Suspended from the ceiling is the skeleton of a 38-foot (11.6 m) long mature gray whale. Gray whales are baleen whales, which are generally larger than toothed whales. Baleen whales have a straining device of "whale bone" (fingernail-like baleen attached to the palate), used to filter plankton from the water. It is thought that whales mate for life. Whales are mammals deriving their oxygen from the air. They have mammalian four-chambered hearts, hair and mammary glands. They evolved from a four-legged land mammal and still have remnants of pelvic bones.
During the late spring of 1985, a fisherman in Benicia CA found the whale carcass wedged under a pier. This whale's blubber was only 2 to 5 inches (5 to 12 cm) thick rather than the 6 to 12 inches (15 to 30 cm) of a normal whale. In addition, two right ribs had been previously broken and one had not healed properly. He entered San Francisco Bay and, in spite of the quiet water and abundant food, he died. Sierra College science students prepared his skeleton and mounted it in 11 months. Bone deformation in the powerful trunk region was probably aggravated by the unhealed rib injury and made it painful to drive the tail flukes. This probably lead to his death.

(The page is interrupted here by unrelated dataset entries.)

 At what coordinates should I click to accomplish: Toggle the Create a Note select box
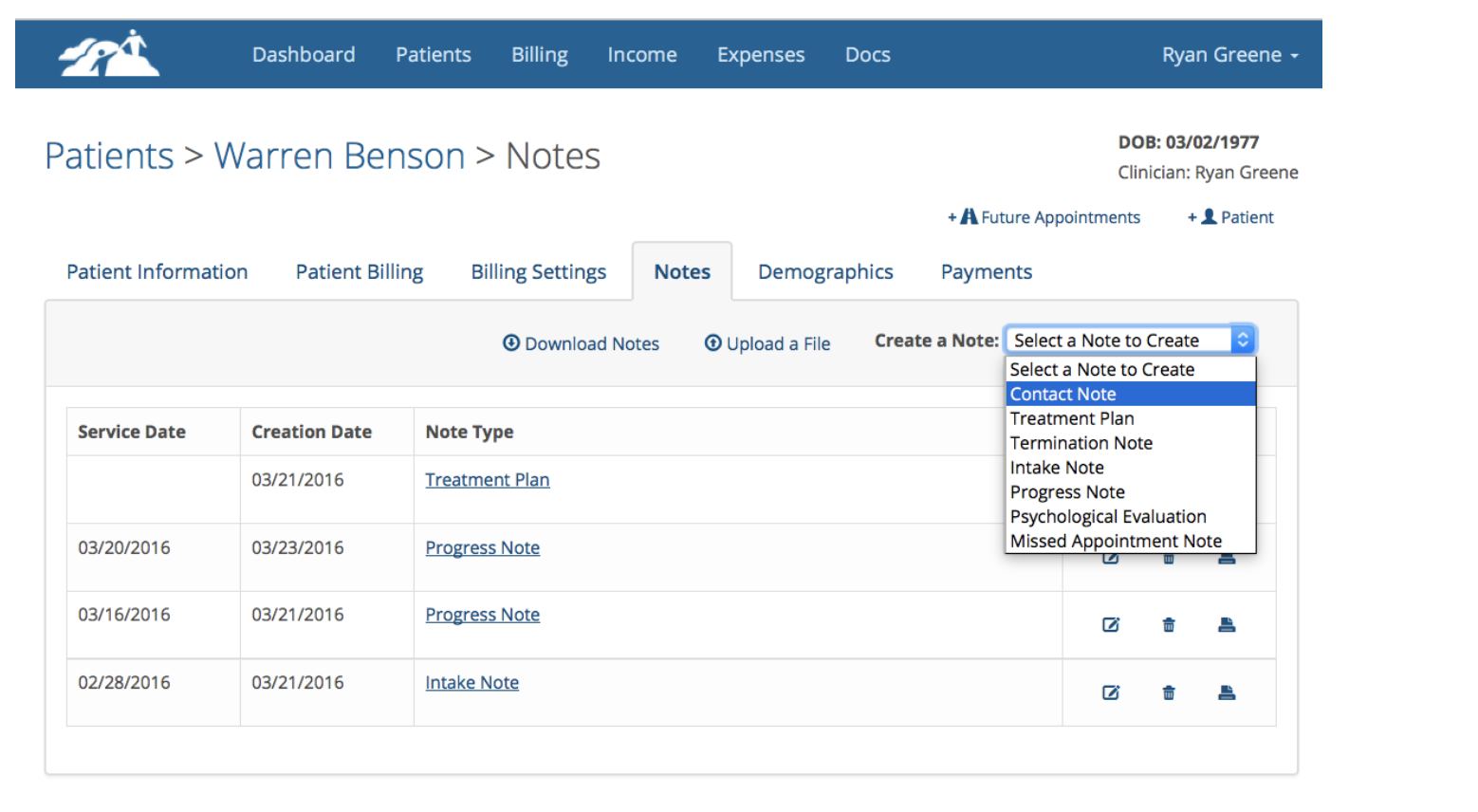tap(1131, 340)
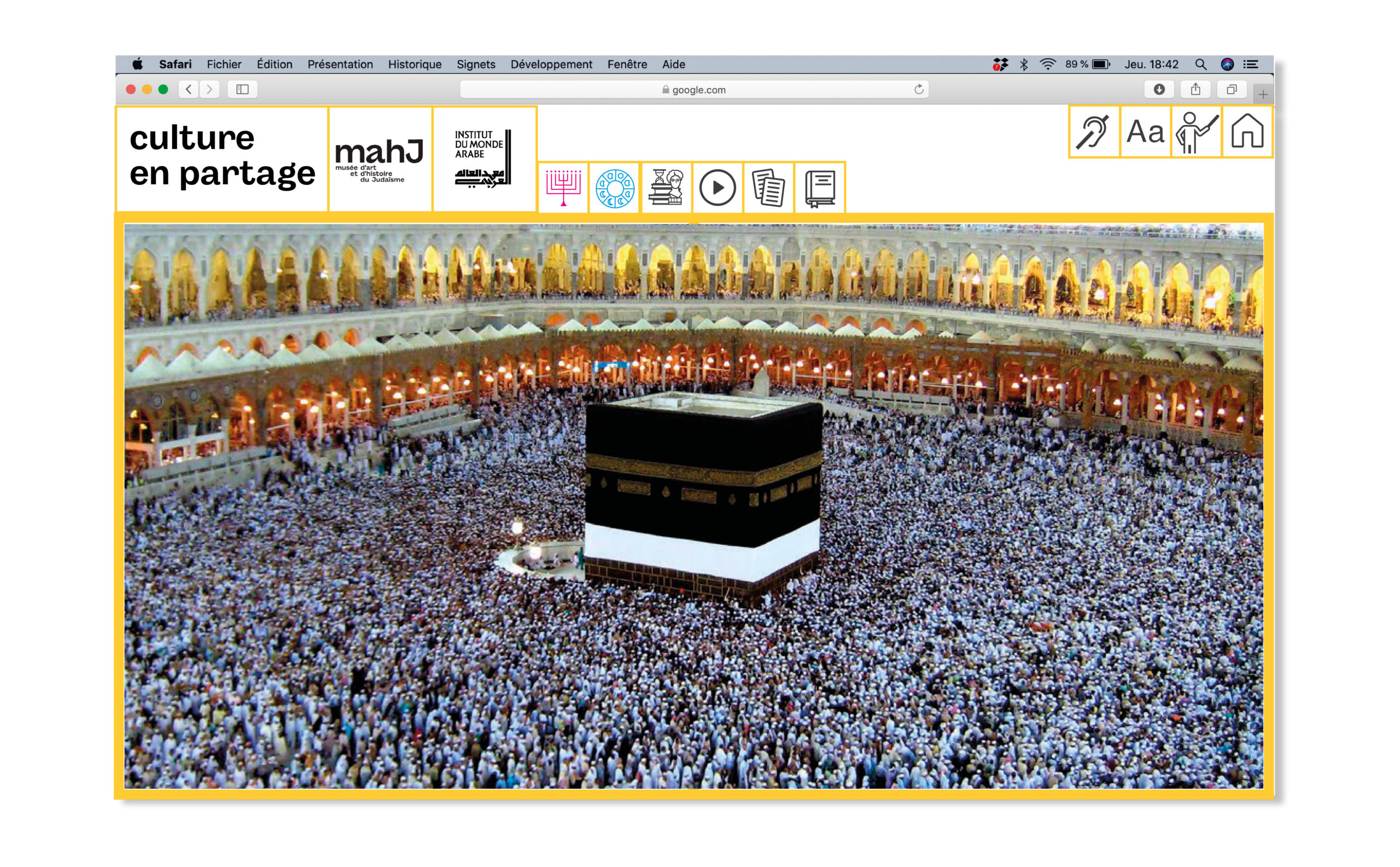Click the pink menorah icon
Image resolution: width=1400 pixels, height=867 pixels.
point(563,188)
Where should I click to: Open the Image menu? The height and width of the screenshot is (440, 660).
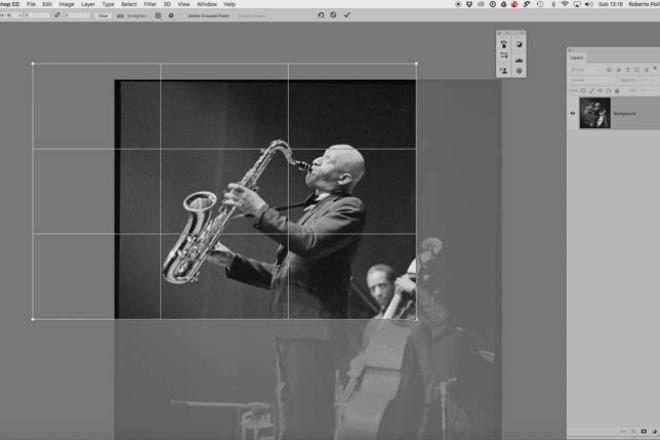point(67,4)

Preparing the skeleton mount, normally a two year process, was conducted by Sierra College biology students and supervised by Charles Dailey of the zoology department in one year. During this time the whale had many different names. ‘Bob’ was originally found bobbing up and down in the bay. The Navy towed ‘Skip’ behind a large boat to shore, but a multi-ton whale doesn't skip too well. After dragging it up to the sandy shore, its name became ‘Sandy.’ After cutting it into several parts ‘Sybil,’ named after a person with a split personality, was loaded into the back of a dump truck. ‘Sybil’ was taken to Mr. Dailey’s home east of Lincoln. After the flies found it, it became known as ‘Buzz.’ Soon ‘Buzz’ was placed in a large hole and renamed ‘Phil.’ When neighbors began to notice a strong odor, ‘Barry’ was buried. Six weeks later ‘Doug’ was dug out of the ground. Next ‘Stu’s’ bones were degreased by boiling in 50 gallon barrels. The skeleton was then mounted for display. His spine shows the arthritis which probably killed him and thus ‘Art’ received his final name. The entire process was completed minutes before the beginning of the Sierra College fiftieth anniversary open house in April 1986. So it is fitting that you can come see Art hung in a museum!